Tuesday, December 23, 2014

Movie Review: The Imitation Game (2014)

By any reasonable measure, this has been a pretty bad year for Hollywood. One could argue this has been the perennial argument for many moons now, but the best of last year seem to trump the best of this year by a long shot. Most troubling is the lackluster slate of films for the busy Holiday season, usually packed with a cornucopia of Oscar-hungry, art house inspired offerings. One film that does stand out from the crowd, however, is The Imitation Game, a British-U.S. historical film that should remind the industry that quality doesn’t necessarily mean failure (while production costs are unavailable, the film has already made $22 million worldwide).

The movie follows the exploits of renowned British mathematician, logician and cryptographer Alan Turing, focusing primarily on the period during WWII when he and a small team of geniuses built the machine that would crack the German Enigma and ultimately lead to the end of the war. Turing is played by the consistently excellent Benedict Cumberbatch, again engaging a complex, anti-social genius as he has as a modernized Sherlock Holmes, a rebooted Khan in Star Trek and a young MI-5 agent in Tinker Tailor Soldier Spy. He is surrounded by an exceptional supporting cast of British stars including Keira Knightly as Turing’s confidant Joan Clarke, Downton Abbey’s Allen Leach as Soviet spy John Cairncross, Matthew Goode (A Single Man, Watchmen, Brideshead Revisited, Imagine Me & You) as the affable rival/ally and Mark Strong as the secretive leader of the project.

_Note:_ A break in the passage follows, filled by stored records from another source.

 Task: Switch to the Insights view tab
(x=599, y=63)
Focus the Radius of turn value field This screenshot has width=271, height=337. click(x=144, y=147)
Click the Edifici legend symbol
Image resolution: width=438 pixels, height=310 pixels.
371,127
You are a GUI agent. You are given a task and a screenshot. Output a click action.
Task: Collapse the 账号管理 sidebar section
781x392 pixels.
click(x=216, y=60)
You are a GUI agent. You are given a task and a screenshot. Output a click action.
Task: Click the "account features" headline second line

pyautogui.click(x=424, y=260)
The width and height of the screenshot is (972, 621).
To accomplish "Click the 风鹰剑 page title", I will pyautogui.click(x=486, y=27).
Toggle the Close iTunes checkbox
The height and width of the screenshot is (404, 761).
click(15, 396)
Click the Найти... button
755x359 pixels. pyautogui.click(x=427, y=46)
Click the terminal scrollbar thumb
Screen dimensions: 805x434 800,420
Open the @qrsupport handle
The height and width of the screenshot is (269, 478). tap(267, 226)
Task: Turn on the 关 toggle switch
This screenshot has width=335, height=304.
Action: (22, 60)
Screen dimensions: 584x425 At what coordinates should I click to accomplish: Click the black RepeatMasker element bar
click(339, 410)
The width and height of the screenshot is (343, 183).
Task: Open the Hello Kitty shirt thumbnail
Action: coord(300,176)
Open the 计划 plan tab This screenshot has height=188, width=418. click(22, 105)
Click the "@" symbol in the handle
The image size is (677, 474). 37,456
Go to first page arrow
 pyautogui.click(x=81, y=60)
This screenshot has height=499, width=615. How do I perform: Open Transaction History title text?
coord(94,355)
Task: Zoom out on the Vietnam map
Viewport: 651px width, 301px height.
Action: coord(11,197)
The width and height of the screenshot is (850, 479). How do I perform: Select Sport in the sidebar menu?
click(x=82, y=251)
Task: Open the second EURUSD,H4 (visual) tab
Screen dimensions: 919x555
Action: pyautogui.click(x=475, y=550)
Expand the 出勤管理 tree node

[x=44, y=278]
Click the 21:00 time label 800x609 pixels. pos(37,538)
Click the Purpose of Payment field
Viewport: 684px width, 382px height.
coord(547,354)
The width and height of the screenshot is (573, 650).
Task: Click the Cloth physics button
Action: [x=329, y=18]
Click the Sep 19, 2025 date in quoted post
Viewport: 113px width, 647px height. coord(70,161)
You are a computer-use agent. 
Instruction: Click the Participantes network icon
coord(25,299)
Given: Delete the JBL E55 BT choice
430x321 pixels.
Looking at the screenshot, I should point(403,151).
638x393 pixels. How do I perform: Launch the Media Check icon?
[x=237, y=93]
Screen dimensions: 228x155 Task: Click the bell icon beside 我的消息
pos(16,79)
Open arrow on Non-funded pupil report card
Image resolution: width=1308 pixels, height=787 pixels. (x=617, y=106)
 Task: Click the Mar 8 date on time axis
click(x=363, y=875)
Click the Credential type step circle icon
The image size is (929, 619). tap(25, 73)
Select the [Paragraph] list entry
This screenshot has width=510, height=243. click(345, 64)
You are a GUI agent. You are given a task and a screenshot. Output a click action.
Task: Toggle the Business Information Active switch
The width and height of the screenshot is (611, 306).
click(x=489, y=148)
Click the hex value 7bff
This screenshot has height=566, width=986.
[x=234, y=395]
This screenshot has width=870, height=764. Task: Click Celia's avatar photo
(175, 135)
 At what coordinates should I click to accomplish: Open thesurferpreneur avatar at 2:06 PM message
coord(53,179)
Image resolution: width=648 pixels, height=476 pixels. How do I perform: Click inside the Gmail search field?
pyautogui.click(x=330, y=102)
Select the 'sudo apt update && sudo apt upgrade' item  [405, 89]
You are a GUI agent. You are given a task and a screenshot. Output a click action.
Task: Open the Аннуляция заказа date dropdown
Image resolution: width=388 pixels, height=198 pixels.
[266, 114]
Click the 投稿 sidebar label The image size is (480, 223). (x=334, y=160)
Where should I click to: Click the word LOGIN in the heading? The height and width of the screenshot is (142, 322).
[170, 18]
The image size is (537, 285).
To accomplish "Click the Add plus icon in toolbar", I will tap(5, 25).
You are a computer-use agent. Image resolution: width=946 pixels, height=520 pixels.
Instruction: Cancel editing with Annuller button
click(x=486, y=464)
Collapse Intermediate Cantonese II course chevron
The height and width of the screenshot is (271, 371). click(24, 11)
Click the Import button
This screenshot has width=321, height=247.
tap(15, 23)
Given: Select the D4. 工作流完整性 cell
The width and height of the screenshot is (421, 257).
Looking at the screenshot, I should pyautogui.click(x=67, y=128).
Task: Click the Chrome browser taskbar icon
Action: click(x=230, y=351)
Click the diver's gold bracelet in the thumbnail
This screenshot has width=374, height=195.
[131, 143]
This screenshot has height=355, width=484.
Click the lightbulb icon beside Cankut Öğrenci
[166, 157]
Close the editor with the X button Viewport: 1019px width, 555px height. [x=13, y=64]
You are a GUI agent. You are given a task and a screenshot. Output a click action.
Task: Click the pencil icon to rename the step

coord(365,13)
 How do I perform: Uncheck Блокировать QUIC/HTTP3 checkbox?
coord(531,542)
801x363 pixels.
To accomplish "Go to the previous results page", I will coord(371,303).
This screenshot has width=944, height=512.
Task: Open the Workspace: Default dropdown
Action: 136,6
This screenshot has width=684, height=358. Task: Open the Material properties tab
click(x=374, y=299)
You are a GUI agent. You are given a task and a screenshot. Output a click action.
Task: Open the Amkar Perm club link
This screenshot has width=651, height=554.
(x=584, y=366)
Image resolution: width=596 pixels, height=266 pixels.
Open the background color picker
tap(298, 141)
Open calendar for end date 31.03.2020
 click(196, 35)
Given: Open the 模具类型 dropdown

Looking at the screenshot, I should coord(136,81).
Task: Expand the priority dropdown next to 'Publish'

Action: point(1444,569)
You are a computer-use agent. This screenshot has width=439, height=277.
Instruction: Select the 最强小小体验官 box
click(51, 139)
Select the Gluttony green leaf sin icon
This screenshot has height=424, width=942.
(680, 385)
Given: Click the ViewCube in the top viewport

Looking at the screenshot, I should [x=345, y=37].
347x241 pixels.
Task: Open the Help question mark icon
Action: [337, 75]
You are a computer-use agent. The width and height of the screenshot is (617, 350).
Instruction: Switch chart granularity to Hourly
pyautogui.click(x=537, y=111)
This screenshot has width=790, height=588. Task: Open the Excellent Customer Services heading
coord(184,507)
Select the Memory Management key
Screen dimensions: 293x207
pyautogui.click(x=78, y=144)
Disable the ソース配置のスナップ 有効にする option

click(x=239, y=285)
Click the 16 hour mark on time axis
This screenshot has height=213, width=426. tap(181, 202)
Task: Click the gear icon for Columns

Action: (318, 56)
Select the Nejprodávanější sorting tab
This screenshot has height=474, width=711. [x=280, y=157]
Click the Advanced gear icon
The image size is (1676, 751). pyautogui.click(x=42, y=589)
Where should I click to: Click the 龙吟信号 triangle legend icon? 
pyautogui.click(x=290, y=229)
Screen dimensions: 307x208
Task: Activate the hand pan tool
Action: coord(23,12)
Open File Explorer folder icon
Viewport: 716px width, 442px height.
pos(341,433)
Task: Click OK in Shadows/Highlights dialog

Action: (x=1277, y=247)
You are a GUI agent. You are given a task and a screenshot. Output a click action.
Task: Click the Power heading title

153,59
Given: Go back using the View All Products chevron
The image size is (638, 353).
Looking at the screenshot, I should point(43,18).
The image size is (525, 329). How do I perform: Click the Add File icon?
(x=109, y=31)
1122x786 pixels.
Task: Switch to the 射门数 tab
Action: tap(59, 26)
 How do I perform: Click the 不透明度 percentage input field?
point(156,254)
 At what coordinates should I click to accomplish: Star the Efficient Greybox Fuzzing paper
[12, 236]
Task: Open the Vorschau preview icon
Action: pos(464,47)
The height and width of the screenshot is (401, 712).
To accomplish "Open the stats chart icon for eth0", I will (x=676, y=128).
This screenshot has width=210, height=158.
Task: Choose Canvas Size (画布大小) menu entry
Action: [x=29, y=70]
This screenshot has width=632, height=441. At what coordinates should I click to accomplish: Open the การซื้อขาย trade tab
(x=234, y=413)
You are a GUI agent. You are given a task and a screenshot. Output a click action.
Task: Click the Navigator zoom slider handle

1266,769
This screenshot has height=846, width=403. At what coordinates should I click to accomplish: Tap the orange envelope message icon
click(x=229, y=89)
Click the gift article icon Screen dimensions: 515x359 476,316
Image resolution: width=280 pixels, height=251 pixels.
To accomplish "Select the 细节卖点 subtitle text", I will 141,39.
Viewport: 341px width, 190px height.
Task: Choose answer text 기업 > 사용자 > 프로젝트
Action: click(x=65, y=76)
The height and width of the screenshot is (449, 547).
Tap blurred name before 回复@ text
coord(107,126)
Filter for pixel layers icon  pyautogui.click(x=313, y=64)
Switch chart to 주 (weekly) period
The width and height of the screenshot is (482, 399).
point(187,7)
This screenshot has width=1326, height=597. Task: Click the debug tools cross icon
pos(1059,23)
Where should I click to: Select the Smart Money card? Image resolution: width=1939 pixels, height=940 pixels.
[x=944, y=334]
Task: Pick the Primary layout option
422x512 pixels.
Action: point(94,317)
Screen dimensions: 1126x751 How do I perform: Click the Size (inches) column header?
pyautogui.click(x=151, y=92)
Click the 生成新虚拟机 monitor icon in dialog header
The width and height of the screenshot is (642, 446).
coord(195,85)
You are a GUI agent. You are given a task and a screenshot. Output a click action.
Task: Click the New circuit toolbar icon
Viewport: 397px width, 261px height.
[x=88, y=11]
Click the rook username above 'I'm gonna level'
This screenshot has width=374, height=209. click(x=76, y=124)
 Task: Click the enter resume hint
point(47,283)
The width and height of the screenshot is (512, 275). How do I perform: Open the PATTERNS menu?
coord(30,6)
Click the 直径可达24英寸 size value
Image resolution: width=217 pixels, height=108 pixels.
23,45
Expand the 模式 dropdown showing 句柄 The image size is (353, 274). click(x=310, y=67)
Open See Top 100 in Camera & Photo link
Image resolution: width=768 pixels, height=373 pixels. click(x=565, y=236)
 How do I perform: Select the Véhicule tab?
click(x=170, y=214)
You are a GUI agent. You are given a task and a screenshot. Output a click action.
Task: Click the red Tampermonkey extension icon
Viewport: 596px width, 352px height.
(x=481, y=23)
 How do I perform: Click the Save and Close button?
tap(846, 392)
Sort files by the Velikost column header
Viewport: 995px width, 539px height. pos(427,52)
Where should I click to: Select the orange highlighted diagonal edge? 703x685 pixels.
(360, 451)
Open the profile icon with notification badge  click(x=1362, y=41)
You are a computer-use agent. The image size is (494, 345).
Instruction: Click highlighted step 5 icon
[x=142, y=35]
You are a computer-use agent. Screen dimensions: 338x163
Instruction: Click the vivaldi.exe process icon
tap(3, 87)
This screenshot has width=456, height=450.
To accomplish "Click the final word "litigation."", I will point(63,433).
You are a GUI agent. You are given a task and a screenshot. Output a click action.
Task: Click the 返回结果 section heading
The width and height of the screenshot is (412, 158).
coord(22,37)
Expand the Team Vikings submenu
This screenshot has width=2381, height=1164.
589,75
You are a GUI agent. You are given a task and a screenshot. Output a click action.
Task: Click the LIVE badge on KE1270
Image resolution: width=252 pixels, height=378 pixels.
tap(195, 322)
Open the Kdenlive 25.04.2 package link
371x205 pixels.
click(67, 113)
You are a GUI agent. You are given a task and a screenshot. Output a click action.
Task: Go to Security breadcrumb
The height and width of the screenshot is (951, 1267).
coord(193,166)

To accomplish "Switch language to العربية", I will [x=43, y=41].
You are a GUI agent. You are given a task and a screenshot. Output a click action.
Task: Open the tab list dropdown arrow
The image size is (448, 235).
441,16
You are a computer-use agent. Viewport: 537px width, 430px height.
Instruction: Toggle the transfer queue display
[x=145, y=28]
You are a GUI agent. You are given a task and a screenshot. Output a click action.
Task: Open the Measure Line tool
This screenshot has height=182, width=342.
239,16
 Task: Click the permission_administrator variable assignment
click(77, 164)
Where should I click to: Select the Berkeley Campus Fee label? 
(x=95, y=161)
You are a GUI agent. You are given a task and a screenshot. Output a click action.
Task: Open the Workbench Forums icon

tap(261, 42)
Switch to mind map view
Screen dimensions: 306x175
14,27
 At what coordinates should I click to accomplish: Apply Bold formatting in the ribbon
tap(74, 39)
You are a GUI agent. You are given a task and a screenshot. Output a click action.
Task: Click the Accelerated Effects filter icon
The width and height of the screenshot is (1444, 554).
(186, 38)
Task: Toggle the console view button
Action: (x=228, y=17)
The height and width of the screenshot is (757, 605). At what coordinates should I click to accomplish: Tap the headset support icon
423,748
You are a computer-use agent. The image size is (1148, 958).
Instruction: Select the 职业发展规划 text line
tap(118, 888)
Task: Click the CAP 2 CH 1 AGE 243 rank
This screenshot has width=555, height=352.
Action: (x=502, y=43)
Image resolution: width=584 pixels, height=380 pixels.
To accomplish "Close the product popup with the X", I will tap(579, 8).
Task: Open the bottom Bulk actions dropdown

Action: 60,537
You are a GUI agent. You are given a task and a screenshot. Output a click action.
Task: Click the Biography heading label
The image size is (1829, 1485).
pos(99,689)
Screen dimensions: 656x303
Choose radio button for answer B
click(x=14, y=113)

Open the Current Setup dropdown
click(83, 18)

The story is told non-chronologically in three interchanging periods of Turing’s life, as a schoolboy in love with a young man named Christopher, a year before his suicide when he is charged with indecency (for homosexual sex) and as he is hired and ultimately succeeds in building the machine that many claim single-handedly cut two years off the war and saved in the proximity of 14 million lives. And it is this multilayered narrative device that lies at the heart of the genius of the film. For it is not just an inspiring tale of triumph against great odds, a biopic of a mercurial, and irascible genius or a political film against homophobia – it is all three wrapped into one. On top of that, it asks fascinating questions about the importance of mathematics and statistics to a modern world where calculations often affect the lives of millions without any democratic processes or even accountability to the masses (no one knew about the Engima codebreaking story for almost 60 years).

Each of these stories is told deftly without the saccharine-drenched ingratiation we have become accustomed to since Hollywood first discovered the importance of the close-up and reaction shot or the base humor that seems to stand in as the only alternative to schadenfreude these days. Serious questions are asked about the costs of withholding the secret information they attain each day, while recognizing that the strategic use of that information ultimately saved millions of lives. Questions are also asked of the military and secret services, with the latter generally shown in a negative light (which does parallel the Hollywood treatment of most institutions as inept and ineffective). Turing himself is not left untarnished by his reputation as a difficult anti-social that treated others terribly, while simultaneously finding the humanity in his struggle against the demons of his sexual desires being illegal and his anti-social mentality causing him to essentially die lonely and in pain. Knightly, in particular, is impressive as the woman who helps him overcome the demons to solve the enigma and learn to play well with others, seemingly having left behind her tendency toward cloying and emotive performances behind.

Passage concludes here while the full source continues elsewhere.